Diğer: Bu kısımda 28 Ocak 1888 tarihinde meydana gelecek olan tam ay tutulmasının İstanbul’a göre başlangıcı, tutulmanın tam gerçekleşmesi ve son bulma saatleri, ezan saatine göre hesaplanarak bir tablo halinde verilmiştir ve tutulmasının gerçekleşme aşaması kademe kademe kısaca anlatılmıştır.
DİPNOTLAR
[1] Nadir Doğan, Güneş Fiziği ve Güneş-Ay Tutulmaları, Ankara Üniversitesi, Fen Fakültesi Yayınları, Yayın No: 131, Ankara, 1988, s. 203.

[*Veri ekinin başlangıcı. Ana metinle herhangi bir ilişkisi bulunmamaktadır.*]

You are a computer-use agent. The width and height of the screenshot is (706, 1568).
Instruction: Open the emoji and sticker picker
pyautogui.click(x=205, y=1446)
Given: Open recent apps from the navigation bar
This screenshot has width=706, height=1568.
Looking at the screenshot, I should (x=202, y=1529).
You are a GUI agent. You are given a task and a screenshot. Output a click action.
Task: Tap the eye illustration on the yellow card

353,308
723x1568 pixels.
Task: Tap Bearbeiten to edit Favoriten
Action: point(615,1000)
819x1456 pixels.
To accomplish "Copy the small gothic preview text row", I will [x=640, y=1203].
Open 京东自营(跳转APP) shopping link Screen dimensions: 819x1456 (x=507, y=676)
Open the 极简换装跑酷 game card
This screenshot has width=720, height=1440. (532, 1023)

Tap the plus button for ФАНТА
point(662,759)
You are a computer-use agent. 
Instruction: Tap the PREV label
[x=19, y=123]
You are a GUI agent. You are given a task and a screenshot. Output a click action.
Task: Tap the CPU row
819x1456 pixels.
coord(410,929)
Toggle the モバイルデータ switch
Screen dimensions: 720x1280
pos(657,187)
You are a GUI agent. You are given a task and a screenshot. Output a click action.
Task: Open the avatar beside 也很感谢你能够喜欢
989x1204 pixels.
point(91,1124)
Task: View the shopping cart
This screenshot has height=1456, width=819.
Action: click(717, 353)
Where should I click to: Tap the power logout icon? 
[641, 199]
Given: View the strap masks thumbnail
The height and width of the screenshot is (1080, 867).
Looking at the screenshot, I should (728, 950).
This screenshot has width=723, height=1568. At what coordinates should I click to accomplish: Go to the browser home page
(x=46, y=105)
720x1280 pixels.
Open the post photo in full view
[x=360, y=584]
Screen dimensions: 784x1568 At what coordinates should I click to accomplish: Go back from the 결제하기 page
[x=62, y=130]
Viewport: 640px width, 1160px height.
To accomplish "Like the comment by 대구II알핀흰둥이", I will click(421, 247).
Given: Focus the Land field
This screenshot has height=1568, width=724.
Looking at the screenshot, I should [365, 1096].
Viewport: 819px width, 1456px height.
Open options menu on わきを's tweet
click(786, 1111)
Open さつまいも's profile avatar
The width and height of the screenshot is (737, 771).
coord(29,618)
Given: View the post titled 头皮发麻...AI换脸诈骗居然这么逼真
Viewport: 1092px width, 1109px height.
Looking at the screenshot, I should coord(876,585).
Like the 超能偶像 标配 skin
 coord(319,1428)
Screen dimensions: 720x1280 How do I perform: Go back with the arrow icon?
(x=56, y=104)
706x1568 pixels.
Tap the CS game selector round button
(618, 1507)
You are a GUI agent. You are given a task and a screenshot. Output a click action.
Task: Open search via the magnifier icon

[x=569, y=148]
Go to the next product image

[2] M. Kâmil Yaşaroğlu, “Küsûf”, TDV İslam Ansiklopedisi, TDV Web Sitesi, https://islamansiklopedisi.org.tr/kusuf, [erişim: 23.03.2020].
[3] Yavuz Unat, “Küsuf – İlimler Tarihi”, TDV İslam Ansiklopedisi, TDV Web Sitesi, https://islamansiklopedisi.org.tr/kusuf, [erişim: 23.03.2020].
[4] Yavuz Unat, Hoca İshak’tan Hoca Tahsin’e Çağdaş Astronominin Türkiye’ye Girişi, XV. Ulusal Astronomi Kongresi, Kayseri Erciyes Üniversitesi, 31 Ağustos-4 Eylül, İstanbul.
[5] Mustafa Hilmi, Husuf ve Küsuf, Birinci Tabı, Matbaa-i Ebüzziya, Kostantiniye, R 1304 / M 1889.